WHAT IS BEING ASKED » Print the question-and-answer text on PPD below in full, without changing a word.

Q. How does PPD affect babies?

A.When a new mother has severe depression, she is less able to respond to her child’s needs. PPD makes it profoundly difficult for a woman to connect with her baby in the way she would like to. She may be physically and/or emotionally distant from her child, and may have difficulty doing the routine tasks of baby care, such as responding to the baby’s cries, promptly changing diapers, bathing, and feeding. Several studies have shown that the more depressed a new mother is, the greater the delay in the infant’s development. A new mother’s attention to her newborn is particularly important immediately following birth, because the first year of life is a critical time in cognitive development. Left untreated, PPD may contribute to delays in motor development and increased anxiety in a young infant. Over extended periods the mother’s inability to relate to her infant may lead to attachment problems in the child.

Q. Is PPD preventable?

SUPPLIED ENTRIES »

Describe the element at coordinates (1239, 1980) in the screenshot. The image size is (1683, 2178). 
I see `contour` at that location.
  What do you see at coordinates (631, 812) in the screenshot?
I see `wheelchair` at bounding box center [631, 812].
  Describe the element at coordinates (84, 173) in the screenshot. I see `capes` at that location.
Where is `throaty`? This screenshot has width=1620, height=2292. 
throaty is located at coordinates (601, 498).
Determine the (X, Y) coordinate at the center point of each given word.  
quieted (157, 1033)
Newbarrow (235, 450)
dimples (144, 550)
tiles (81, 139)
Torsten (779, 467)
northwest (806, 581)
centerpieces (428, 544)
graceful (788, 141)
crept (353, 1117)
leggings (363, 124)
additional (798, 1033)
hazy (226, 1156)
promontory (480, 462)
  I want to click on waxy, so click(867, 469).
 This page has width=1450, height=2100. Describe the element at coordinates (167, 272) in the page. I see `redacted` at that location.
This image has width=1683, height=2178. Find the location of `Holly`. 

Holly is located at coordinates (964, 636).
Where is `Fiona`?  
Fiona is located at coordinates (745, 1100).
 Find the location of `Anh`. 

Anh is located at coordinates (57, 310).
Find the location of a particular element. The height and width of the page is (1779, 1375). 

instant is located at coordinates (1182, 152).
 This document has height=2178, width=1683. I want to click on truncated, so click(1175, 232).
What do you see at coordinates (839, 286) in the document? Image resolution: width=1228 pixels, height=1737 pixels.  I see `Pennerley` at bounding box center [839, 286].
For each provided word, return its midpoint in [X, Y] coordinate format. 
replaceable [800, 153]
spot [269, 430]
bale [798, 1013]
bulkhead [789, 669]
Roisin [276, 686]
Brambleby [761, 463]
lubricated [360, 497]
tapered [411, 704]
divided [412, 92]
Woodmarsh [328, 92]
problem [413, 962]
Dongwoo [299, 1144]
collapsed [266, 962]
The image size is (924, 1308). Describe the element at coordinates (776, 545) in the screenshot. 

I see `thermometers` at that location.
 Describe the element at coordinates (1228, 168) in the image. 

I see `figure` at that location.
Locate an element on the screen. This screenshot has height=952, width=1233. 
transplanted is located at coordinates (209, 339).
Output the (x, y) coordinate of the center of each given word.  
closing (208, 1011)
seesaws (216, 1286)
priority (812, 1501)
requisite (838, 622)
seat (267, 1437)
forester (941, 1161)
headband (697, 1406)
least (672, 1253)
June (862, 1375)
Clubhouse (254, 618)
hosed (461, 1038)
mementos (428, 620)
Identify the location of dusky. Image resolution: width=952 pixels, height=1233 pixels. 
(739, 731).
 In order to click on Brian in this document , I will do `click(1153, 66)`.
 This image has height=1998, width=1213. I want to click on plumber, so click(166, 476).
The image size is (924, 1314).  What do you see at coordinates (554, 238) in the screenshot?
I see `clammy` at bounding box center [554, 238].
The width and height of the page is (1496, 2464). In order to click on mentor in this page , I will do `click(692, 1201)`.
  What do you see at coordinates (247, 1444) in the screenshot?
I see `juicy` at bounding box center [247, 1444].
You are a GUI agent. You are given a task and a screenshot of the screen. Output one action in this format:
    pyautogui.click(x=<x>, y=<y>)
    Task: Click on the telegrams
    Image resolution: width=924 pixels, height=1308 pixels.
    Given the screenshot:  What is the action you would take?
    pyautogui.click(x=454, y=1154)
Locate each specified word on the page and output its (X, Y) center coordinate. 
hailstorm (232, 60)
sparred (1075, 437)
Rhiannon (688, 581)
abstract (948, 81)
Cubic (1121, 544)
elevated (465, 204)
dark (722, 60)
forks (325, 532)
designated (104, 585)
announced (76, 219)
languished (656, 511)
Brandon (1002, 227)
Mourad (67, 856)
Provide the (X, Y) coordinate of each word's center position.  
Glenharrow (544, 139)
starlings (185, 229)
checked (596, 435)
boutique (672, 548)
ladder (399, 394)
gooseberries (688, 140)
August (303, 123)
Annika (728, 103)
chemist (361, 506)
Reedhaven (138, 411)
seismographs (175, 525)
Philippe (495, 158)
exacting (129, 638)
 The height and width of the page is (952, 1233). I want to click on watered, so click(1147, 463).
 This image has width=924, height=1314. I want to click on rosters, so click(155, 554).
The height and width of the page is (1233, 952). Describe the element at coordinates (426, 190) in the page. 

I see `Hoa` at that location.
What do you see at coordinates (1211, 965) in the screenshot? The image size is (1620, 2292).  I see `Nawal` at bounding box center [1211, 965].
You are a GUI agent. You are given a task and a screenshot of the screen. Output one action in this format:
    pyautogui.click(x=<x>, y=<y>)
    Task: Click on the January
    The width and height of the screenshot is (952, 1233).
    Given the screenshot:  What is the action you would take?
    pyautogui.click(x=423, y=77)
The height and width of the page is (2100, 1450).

RESULT BELOW »
Q. How does PPD affect babies?

A.When a new mother has severe depression, she is less able to respond to her child’s needs. PPD makes it profoundly difficult for a woman to connect with her baby in the way she would like to. She may be physically and/or emotionally distant from her child, and may have difficulty doing the routine tasks of baby care, such as responding to the baby’s cries, promptly changing diapers, bathing, and feeding. Several studies have shown that the more depressed a new mother is, the greater the delay in the infant’s development. A new mother’s attention to her newborn is particularly important immediately following birth, because the first year of life is a critical time in cognitive development. Left untreated, PPD may contribute to delays in motor development and increased anxiety in a young infant. Over extended periods the mother’s inability to relate to her infant may lead to attachment problems in the child.

Q. Is PPD preventable?